- For a typical 3D-guided robot picking project, the whole process consists of the following steps and the corresponding errors:
(1) The 3D Vision System locates the workpieces - Vision Error
(2) The Mech-Mind Vision System transforms the poses of the workpieces from the camera reference frame to the robot reference frame - Pose Transformation Error
(3) The robot drives the gripper to pick the workpieces - TCP Error
This section describes the accuracy of different cameras and how the accuracy is calculated.
A. Technical Specification
The error/accuracy specifications of the Mech-Eye cameras are shown in the following figure, which can also be found in https://www.mech-mind.com/product/mech-eye-industrial-3d-camera.html.
B. Accuracy/Error Test Method
For both CNC and the Vision System, a ball bar is a standard tool for calibration and the accuracy test of the equipment. Let’s take PRO S camera as an example.
Test Method: Place the ball bar in several different positions. Capture 40 images of the ball bar at each position and calculate the average value of the measurements.

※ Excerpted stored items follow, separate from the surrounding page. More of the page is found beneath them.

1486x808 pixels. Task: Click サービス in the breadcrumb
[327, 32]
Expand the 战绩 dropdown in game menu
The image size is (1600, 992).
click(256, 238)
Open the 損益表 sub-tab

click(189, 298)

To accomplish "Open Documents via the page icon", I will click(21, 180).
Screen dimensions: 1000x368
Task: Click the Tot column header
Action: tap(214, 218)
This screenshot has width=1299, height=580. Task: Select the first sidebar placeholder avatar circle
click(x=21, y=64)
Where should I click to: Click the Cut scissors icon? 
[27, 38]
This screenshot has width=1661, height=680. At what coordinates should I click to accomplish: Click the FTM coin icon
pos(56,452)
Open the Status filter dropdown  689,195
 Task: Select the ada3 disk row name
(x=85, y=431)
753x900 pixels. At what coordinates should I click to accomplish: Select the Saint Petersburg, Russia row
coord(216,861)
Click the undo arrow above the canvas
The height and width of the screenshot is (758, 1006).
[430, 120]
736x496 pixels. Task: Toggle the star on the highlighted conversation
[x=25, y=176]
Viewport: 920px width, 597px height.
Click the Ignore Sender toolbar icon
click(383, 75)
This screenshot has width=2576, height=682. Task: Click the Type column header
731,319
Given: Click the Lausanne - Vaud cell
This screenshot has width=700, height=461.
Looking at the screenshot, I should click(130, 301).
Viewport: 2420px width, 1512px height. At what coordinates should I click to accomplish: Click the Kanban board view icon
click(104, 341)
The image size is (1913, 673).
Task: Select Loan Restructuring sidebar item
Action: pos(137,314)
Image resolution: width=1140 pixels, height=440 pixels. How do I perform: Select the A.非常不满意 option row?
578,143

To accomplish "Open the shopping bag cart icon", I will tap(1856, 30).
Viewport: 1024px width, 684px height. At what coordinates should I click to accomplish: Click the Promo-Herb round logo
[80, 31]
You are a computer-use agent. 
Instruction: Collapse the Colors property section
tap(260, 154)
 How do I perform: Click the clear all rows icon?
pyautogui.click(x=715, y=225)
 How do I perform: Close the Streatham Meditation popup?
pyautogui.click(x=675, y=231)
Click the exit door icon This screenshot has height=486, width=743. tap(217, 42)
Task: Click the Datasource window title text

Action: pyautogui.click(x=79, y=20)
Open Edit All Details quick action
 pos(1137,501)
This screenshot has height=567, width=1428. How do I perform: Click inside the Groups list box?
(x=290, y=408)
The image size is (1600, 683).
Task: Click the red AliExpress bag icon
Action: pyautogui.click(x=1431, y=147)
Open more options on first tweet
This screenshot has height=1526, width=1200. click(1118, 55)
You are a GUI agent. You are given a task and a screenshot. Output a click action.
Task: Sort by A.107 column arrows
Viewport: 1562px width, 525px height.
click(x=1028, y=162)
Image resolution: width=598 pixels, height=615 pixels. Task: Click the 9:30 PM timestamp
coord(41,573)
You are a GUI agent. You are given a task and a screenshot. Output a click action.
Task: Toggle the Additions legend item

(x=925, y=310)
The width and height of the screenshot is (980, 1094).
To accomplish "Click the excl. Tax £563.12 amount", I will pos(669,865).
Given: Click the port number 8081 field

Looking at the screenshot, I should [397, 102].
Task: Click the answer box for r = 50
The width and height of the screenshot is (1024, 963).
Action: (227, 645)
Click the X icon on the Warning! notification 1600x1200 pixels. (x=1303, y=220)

Luminance: Uniform & Indoor
Temperature: Around 25°C
With this method, an accuracy of 0.1 mm@1m was obtained.
C. Error in the actual industrial site
Compared to the laboratory environment, the actual industrial site usually involves the following errors.
Environment Light & Reflection
Non-uniform lighting or sunlight interference will affect the quality of images, so a dark room is the best environment for 3D image capture.
Mech-Mind Camera LSR L perform well in the sunlight environment with high ambient light resistance.
Dust is one of the primary reasons for point cloud noise.
- Pose transformation error consists of robot error and calibration error.
- Robot Error
This type of error depends on robot. Generally, industry robots offer higher accuracy than collaborative robots, and robots in smaller size perform better than those in larger size.
- Calibration Error
Calibration for Mech-Mind System means calculating the relative poses from the camera reference frame to the robot reference frame. Details for the whole process can be accessed in Hand-Eye Calibration Guide.
A robot captures images of the calibration board with different poses, and the Vision System calculates the relative poses.
Since the pose of the calibration board is captured by the camera, the calibration error is also related to the camera’s error.
(1) Different cameras can encounter different transformation errors or accuracy problems.
(2) The center of the camera’s FOV is always the best area for calibration, while the edges and corners of the camera’s FOV often witness slight distortion.
- For most situations, the TCP error is around 0.3-0.6 mm, and can be ignored for most picking or depalletizing projects.
- For assembly or orther projects requiring high accuracy, this error can also be eliminated by the pick point teaching, which is introduced in Add Pick Point by Teaching.